FEW PARTISAN RESIDENTS of this community look back with much fondness on the years when the District was entirely under the colonial thumb of Congress, with three presidentially appointed commissioners installed in city hall to mind the store as well as their municipal Ps and Qs. But if ever there was an exciting respite in the District Building back then, it was the two-year run of F. Joseph (Jiggs) Donohue as a commissioner and eventually as president of the board of commissioners. Mr. Donohue, who died here Tuesday at the age of 78, promptly won the hearts of Washingtonians with a nonstop barrage of blarney, boosterism and remarkably gutsy speeches in behalf of this city and its rightful desire for a measure of self-determination.

Mr. Donohue never was content to be a mere caretaker in the District Building. He plunged in quickly - making more than 400 speeches in his first year, initiating weekly radio and television reports to the people on the doings of government and encouraging citizen participation in their restricted local franchise. There was the time in February 1953, for example, when Mr. Donohue was sitting as a spectator at a session of the Senate District Committee, listening to members rattle off their ideas on how the city should be run. Afte they had finished, he was asked if he had anything to say. He proceeded to accuse Congress of "studied neglect" of the city, noting that the burden had become one that taxpayers could "no longer continue to endure."

Mr. Donohue also spoke bluntly to the senators about the racial makeup of the city and its connection with the denial of voting rights here: "We look like Americans and dress like Americans. We pay taxes like Americans.
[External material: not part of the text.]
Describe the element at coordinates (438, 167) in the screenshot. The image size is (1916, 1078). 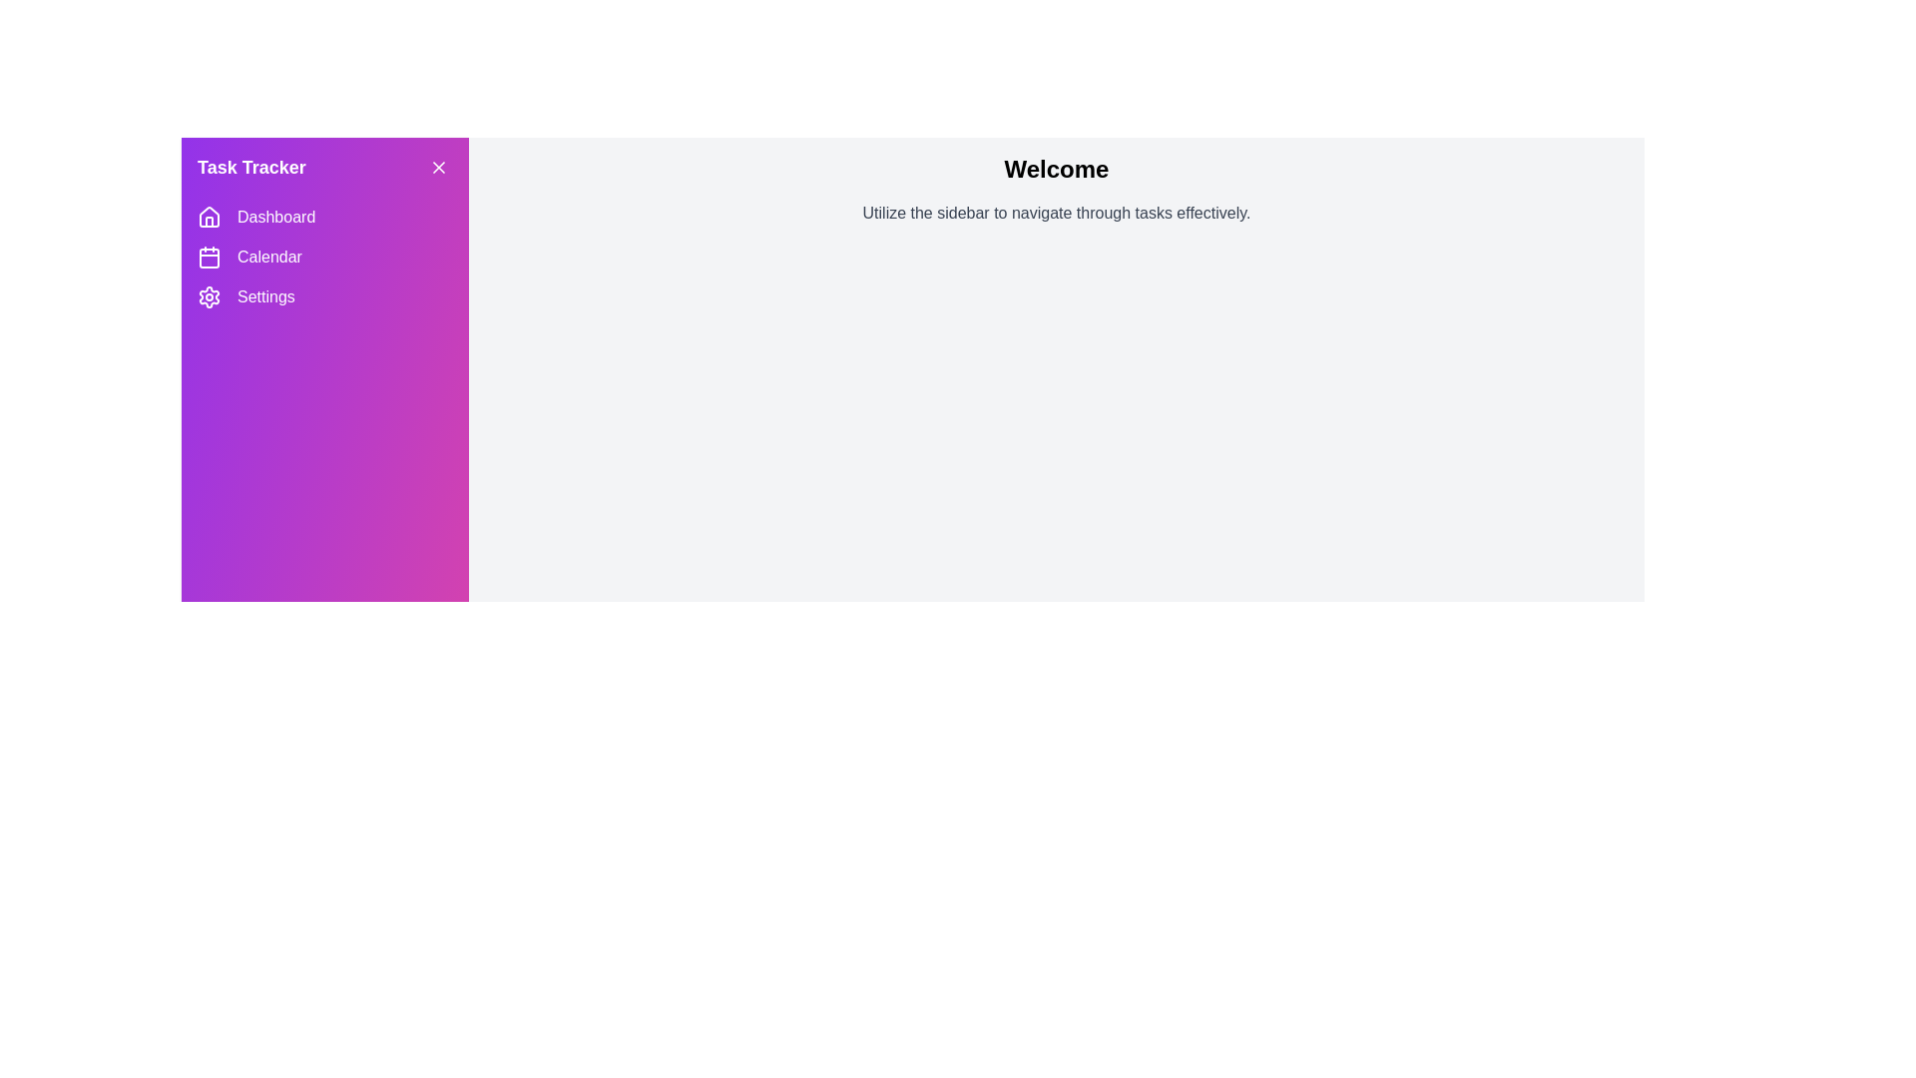
I see `the menu button to toggle the sidebar` at that location.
When war comes we fight like Americans. But we have no rights as Americans either to vote for our local minucipal officers, or to vote for the president or vice president of the United States."

With characteristic fervor, Mr. Donohue campaigned for larger federal payments to the city, improved personnel procedures, an end to segregated schools, greater economic development and home rule. Though his interest in home rule later turned to opposition, he will be remembered most for his stout devotion to the city at a time when it counted a great deal - and for bringing to the District Building the vitality it needed to press on for better local government.